Locate the line bearing "Clear (46, 741)" in the material below, then reproduce it and each following line up to and including the line bearing "Customer Service (287, 10)".
"""
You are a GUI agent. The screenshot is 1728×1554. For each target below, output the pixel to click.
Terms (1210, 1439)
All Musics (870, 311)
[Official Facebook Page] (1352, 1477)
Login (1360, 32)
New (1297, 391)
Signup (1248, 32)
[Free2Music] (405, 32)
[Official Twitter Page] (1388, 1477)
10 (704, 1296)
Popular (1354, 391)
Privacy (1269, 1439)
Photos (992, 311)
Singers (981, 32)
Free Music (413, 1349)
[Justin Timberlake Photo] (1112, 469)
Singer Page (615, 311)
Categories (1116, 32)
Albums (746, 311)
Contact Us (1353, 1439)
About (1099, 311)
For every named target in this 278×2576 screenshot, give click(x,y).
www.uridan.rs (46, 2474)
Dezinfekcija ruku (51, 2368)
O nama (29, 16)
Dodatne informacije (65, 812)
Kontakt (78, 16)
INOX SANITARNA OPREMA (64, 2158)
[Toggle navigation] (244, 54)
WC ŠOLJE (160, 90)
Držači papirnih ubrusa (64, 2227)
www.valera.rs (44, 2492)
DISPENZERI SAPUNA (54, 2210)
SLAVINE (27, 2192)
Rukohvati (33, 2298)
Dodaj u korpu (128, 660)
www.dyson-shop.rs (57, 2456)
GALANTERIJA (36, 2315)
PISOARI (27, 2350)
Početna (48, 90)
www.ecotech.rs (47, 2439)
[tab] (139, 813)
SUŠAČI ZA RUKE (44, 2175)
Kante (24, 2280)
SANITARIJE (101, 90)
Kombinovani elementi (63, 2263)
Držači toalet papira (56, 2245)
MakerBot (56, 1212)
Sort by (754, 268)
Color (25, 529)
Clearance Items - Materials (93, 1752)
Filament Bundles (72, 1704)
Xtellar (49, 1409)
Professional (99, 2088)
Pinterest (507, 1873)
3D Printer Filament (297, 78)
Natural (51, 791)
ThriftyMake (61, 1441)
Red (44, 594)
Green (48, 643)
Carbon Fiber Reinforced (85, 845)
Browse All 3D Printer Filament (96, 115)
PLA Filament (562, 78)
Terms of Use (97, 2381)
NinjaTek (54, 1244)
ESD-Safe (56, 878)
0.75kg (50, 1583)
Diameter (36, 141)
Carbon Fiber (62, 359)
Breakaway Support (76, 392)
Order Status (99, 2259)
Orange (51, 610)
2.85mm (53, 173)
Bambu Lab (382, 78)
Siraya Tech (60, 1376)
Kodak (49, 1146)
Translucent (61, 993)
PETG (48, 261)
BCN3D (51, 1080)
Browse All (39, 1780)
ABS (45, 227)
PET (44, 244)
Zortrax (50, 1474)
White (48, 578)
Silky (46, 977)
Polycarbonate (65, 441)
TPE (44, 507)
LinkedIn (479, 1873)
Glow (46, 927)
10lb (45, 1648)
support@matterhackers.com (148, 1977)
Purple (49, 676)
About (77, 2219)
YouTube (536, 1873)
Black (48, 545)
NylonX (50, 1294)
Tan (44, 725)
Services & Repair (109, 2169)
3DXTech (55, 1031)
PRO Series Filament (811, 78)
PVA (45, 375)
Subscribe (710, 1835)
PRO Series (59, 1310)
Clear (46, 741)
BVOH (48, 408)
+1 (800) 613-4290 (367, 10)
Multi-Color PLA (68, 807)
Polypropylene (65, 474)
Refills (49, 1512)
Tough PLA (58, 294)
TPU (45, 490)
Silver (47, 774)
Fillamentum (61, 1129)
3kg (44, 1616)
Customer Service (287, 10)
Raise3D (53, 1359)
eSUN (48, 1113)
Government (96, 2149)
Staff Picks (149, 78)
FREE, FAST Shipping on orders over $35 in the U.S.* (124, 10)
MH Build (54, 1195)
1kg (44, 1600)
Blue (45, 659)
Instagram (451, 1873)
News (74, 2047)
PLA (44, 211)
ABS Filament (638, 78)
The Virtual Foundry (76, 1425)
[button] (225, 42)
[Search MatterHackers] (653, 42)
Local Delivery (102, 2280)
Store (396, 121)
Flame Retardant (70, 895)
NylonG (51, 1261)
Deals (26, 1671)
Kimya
"""
### Solution to this exercise
Clear (46, 741)
BVOH (48, 408)
+1 (800) 613-4290 (367, 10)
Multi-Color PLA (68, 807)
Polypropylene (65, 474)
Refills (49, 1512)
Tough PLA (58, 294)
TPU (45, 490)
Silver (47, 774)
Fillamentum (61, 1129)
3kg (44, 1616)
Customer Service (287, 10)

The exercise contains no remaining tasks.